2. equivalence of traditional and online transactions
– need a set of rules to apply to online activities that are equivalent to traditional activities
– at the moment, attempt to transpose current laws in online environment = copyright, electronic transactions act
– but when we look at cloud computing we see this principle is not being applied in a consistent way
– need for clarification of concepts of ownership of data stored on someone else’s equipment
– vast difference between copyright licence given to Google for Google Docs – vs rights that would be given to someone in the real world who is storing and managing someone else’s documents (i.e. they would be given virtually no rights) – why the immense difference just because the storage and management occurs online?

3. Participation of Government in regulating online activities
– would enactment of legislation help or hinder here?

4. We need openness in this environment
– open standards and maybe also open source
– affordability of cloud computing can help to overcome the digital divide
– expectation of users is that they can access the service where and when they like

Development of laws and policies in this environment has occurred primarily at an international level (e.g. OECD – Seoul Declaration), but there is still no international body charged with regulating online commerce


Q: Ashley Buckle – Monash: not convinced that this is a solution for him running a small research lab – this is the problem: convincing people that this is for them, especially when they don’t want to be guinea pigs for new projects that may not work

A: Tony – you can only be convinced by something that works for you. There will be a variety of academic cloud services. But the real test is that it is easy to use, can be acquired easily and cheaply, and it should work for you and if it doesn’t work then you shouldn’t use it.

Q: If Microsoft and Google etc operate cloud computing services outside of the USA, does the Patriot Act still apply to them?

A: Not an expert on Patriot Act, but – we need to establish a uniformity or conformity throughout the world, after discussion among countries, and not just have one country’s law dominate, otherwise this could actual be a barrier to trade etc.

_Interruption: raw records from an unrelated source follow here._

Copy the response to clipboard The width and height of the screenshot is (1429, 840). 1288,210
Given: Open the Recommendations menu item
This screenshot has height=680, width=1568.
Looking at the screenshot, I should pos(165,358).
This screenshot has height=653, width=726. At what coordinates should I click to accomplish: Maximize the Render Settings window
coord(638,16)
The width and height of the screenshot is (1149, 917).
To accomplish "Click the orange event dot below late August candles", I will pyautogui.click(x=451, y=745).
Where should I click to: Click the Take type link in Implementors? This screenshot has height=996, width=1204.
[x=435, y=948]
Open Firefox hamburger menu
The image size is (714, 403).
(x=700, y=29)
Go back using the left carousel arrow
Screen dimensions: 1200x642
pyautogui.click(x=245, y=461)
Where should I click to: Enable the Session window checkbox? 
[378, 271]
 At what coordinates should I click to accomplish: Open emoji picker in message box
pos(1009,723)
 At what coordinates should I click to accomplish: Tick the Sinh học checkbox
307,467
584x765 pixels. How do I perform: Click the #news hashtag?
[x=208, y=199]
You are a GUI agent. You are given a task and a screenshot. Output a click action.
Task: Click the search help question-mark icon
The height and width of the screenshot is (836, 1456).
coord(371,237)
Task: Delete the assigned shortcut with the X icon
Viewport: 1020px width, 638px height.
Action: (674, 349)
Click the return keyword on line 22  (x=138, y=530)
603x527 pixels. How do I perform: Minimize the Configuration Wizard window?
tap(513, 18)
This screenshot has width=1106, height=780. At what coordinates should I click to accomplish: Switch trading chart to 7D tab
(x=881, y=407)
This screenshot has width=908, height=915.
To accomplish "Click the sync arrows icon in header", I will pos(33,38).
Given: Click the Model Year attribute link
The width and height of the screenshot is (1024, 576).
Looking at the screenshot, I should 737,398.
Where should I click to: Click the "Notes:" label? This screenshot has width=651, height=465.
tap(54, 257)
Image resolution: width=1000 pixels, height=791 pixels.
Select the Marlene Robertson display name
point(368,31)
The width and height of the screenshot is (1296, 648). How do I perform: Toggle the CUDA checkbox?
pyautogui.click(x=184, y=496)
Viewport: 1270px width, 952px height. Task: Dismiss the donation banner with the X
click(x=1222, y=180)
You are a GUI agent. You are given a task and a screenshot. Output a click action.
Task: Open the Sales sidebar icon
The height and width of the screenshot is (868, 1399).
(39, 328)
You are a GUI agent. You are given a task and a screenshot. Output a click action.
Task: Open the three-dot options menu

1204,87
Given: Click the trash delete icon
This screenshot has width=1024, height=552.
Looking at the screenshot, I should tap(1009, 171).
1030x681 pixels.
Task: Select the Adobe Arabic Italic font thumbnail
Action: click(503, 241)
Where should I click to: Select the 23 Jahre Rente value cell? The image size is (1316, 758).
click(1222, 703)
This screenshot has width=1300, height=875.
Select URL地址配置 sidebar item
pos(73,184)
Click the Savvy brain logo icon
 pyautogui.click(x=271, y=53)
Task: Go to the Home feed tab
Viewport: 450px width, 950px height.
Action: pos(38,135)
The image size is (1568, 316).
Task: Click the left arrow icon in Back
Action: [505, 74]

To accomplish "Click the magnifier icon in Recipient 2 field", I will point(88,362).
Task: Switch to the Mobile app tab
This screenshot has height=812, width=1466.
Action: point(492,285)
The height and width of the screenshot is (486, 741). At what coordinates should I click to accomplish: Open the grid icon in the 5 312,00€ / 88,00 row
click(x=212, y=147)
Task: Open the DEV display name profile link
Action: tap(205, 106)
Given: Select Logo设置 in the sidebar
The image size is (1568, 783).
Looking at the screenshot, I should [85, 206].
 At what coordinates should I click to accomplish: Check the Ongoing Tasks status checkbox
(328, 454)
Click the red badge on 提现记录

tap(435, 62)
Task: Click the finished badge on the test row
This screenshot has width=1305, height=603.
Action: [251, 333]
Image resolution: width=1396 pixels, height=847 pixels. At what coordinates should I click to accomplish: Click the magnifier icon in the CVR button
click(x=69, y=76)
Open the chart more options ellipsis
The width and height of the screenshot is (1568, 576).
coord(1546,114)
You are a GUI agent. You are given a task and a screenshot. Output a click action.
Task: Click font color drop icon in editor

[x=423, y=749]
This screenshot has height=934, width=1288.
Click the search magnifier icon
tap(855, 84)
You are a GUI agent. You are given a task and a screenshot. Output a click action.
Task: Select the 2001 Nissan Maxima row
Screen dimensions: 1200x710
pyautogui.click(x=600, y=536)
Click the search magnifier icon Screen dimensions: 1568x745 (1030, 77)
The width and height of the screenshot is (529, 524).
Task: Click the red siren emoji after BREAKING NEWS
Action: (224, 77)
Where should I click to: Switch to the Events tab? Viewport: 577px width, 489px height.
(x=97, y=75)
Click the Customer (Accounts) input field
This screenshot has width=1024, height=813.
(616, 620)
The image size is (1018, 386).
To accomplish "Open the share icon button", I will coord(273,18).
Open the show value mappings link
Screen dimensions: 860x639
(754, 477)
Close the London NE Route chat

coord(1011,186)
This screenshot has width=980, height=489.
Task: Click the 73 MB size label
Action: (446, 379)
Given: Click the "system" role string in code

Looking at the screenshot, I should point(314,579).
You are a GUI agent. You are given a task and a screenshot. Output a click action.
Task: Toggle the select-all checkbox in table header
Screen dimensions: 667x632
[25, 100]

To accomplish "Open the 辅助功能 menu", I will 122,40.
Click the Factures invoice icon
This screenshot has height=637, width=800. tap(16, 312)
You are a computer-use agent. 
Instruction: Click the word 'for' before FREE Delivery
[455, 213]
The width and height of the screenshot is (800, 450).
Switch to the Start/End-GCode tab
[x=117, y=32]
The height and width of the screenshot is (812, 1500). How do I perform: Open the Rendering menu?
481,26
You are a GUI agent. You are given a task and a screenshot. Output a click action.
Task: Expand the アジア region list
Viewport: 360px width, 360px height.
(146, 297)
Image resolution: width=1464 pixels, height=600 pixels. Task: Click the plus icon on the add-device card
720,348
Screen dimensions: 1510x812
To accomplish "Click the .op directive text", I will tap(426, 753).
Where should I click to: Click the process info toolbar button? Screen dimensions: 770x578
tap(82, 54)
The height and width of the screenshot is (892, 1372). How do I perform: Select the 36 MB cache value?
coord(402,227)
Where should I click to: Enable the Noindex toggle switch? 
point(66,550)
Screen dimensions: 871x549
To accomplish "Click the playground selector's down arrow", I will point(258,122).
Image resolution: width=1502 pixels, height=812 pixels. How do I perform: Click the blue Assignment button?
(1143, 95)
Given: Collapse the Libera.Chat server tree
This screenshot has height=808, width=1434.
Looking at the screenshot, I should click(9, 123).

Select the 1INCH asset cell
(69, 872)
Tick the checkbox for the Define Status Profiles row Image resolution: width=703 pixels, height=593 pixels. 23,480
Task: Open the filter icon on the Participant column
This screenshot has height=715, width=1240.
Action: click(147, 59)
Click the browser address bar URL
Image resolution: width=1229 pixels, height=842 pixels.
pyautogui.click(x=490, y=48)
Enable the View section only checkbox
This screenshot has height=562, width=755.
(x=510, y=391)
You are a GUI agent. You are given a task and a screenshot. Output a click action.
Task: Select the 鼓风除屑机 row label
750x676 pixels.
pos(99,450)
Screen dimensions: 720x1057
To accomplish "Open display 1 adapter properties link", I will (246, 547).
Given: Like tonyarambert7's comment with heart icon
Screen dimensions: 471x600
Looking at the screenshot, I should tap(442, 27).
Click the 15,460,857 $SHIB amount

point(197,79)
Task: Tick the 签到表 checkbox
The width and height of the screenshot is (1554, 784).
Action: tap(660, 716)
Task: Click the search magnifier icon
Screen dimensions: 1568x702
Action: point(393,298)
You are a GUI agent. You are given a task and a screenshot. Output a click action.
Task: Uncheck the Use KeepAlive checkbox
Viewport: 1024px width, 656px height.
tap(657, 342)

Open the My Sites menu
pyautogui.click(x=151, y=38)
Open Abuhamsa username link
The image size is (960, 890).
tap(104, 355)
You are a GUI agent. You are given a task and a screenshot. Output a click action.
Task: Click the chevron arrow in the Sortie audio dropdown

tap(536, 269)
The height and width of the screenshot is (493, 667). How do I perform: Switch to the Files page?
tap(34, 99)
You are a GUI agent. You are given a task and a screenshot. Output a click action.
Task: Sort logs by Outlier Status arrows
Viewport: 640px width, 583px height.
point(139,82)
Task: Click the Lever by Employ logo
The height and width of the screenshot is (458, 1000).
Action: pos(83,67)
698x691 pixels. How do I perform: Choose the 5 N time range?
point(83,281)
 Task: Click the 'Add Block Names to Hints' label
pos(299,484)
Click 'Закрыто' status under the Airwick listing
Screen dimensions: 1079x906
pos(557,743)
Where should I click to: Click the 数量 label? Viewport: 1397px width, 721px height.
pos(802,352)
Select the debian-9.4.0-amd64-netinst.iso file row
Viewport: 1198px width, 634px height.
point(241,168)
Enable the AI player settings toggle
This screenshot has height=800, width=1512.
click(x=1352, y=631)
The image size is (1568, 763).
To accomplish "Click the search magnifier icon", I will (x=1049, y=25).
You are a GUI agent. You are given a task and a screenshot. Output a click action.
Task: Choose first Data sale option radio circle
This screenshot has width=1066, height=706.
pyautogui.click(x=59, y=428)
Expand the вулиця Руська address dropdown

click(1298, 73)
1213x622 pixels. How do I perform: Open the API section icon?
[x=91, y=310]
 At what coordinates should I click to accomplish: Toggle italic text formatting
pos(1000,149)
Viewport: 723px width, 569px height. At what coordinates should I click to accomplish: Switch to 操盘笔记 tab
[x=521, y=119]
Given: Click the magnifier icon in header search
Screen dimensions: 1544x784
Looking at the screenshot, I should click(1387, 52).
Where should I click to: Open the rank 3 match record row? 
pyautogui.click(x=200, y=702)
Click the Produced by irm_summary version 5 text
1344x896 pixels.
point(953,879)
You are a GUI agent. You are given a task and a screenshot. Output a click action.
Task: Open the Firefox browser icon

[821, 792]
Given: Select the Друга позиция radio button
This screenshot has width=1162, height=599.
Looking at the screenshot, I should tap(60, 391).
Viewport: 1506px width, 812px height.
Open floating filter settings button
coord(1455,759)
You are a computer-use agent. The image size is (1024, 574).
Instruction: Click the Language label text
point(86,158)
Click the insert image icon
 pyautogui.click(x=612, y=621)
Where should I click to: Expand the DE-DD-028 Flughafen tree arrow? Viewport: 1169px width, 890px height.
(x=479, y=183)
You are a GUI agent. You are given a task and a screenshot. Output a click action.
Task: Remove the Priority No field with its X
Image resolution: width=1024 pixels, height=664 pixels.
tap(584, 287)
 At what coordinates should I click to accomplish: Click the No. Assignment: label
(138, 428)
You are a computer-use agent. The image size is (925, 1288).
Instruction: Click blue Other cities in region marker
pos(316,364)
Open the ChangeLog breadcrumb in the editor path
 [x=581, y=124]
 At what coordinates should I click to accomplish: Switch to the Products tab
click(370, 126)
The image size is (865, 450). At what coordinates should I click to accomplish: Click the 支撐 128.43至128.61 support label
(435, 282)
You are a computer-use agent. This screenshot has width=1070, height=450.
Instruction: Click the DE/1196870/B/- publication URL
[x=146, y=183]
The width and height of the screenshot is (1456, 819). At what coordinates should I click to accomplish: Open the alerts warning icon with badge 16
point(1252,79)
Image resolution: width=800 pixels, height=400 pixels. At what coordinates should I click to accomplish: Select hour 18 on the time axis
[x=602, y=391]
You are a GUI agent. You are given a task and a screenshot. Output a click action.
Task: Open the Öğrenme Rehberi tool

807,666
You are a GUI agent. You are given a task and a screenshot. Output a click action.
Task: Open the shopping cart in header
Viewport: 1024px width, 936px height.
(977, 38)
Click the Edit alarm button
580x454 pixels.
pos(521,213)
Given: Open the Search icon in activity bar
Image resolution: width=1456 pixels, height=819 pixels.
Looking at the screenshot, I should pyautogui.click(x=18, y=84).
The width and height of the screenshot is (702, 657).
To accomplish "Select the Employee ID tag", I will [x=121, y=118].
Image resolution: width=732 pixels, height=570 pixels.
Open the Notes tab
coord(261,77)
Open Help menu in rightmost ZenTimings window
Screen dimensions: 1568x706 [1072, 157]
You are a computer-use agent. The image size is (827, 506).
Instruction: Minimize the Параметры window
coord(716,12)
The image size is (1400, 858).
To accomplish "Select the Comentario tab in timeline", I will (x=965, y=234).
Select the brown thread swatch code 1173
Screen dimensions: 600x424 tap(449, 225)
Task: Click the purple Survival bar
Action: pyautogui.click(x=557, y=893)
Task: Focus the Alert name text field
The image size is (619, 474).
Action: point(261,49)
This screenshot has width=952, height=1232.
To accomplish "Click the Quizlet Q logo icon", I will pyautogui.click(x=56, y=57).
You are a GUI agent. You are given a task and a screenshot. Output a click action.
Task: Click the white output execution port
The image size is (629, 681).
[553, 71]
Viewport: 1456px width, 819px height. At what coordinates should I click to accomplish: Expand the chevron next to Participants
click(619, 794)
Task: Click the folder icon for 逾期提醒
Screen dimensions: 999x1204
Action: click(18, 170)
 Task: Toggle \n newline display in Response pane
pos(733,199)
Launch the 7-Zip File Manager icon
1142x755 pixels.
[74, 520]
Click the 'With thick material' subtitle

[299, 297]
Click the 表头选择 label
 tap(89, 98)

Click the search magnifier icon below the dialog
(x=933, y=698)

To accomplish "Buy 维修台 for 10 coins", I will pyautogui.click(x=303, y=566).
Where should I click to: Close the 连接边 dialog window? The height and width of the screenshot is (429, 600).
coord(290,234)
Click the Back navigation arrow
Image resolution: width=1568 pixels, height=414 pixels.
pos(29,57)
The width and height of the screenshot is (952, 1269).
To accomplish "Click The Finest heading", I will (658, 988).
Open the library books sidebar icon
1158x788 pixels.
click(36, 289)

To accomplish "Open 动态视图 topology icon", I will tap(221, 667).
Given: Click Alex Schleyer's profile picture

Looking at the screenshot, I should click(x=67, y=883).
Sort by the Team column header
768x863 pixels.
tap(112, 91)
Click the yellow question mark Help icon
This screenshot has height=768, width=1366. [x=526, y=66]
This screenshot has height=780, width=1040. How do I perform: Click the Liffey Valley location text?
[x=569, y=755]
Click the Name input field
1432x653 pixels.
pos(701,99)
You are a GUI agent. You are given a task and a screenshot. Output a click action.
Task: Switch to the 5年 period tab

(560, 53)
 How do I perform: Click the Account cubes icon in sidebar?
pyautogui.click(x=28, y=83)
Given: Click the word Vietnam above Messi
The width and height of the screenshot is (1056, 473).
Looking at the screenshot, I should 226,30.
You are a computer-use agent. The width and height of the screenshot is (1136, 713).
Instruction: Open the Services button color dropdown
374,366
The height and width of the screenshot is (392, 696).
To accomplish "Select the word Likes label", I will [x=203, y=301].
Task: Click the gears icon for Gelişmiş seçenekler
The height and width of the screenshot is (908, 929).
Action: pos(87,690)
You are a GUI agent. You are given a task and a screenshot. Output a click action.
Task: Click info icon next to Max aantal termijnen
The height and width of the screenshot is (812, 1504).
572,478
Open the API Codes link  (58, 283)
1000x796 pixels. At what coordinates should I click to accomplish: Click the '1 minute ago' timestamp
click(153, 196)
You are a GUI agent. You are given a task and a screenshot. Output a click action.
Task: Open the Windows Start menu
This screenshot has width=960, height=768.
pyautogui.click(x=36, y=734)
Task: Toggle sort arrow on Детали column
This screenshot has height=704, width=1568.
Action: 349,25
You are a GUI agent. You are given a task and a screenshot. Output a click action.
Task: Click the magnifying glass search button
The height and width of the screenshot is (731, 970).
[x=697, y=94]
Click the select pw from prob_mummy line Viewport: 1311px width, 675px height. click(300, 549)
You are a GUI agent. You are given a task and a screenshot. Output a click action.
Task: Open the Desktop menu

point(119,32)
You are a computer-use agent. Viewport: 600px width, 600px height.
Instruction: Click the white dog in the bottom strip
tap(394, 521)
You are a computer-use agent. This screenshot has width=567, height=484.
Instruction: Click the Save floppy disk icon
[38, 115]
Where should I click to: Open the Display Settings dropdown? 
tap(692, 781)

eResearch Australasia Conference 2008

I am currently in Melbourne for the week, attending the eResearch Australiasia Conference 2008, hosted by the Australian Government Department of Innovation, Industry, Science and Research (DIISR) at the Sebel and Citigate Hotels, Albert Park. The conference runs from Monday 29 September – Wednesday 1 October, then there are two days of workshops on Thursday 2 and Friday 3 October. I will be here until Friday. I will try to blog my notes as I go (subject to internet availability) and I will post my overall comments at the end.